PROBLEM STATEMENT: Write out the stretch of lines below that begins at the line with "Open the Настройка dropdown" and ends at the line with "Toggle the 120-day", including both, exactly as given and nothing more.

[DATA LISTING — start]

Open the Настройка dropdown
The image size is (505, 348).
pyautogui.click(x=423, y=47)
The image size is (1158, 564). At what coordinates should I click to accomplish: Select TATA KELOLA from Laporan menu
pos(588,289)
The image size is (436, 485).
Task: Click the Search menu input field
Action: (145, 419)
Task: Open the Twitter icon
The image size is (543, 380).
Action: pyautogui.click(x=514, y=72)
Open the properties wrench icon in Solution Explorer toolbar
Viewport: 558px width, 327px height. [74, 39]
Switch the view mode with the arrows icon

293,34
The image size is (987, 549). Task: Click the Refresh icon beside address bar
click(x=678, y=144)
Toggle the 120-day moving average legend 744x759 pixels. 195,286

[DATA LISTING — finish]
[DATA LISTING — start]

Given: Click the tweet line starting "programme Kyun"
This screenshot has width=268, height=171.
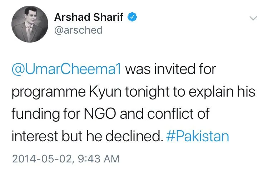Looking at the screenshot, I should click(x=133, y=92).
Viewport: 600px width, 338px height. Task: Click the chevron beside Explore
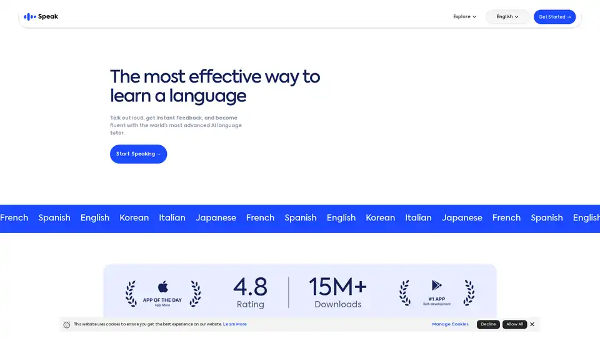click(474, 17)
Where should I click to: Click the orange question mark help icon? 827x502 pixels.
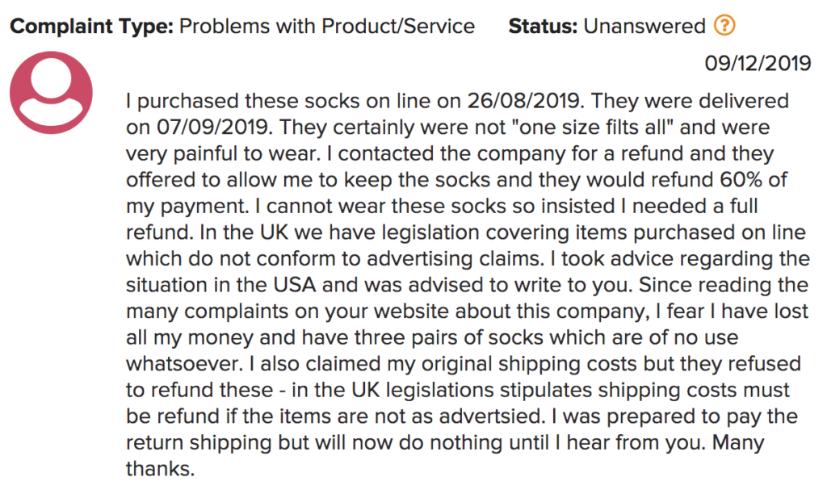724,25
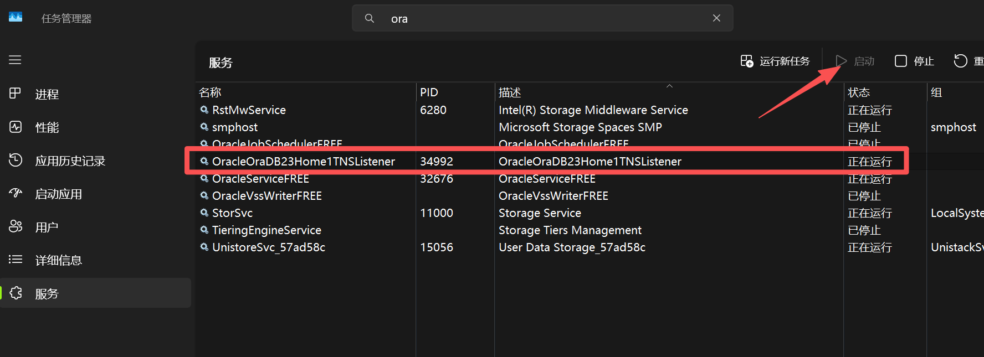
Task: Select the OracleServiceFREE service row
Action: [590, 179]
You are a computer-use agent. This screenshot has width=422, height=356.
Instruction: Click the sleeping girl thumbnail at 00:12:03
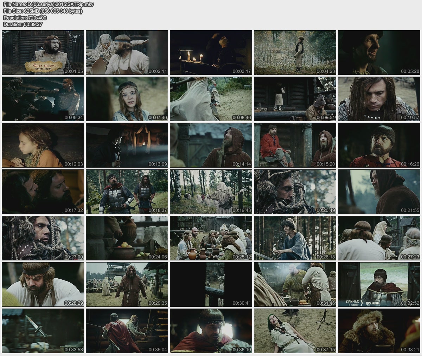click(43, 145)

[DATA LISTING — finish]
[DATA LISTING — start]

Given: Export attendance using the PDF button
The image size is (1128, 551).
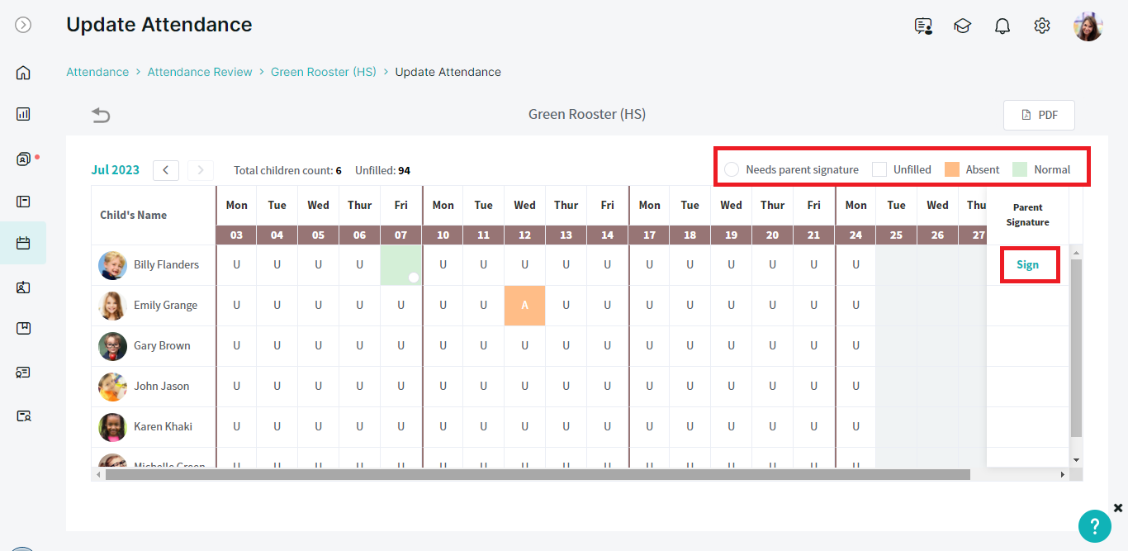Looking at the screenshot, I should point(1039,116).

[DATA LISTING — finish]

RESPONSE TO THIS EXERCISE:
Open the Настройка dropdown
The image size is (505, 348).
pyautogui.click(x=423, y=47)
The image size is (1158, 564). At what coordinates should I click to accomplish: Select TATA KELOLA from Laporan menu
pos(588,289)
The image size is (436, 485).
Task: Click the Search menu input field
Action: (145, 419)
Task: Open the Twitter icon
The image size is (543, 380).
Action: pyautogui.click(x=514, y=72)
Open the properties wrench icon in Solution Explorer toolbar
Viewport: 558px width, 327px height. [74, 39]
Switch the view mode with the arrows icon

293,34
The image size is (987, 549). Task: Click the Refresh icon beside address bar
click(x=678, y=144)
Toggle the 120-day moving average legend 744x759 pixels. 195,286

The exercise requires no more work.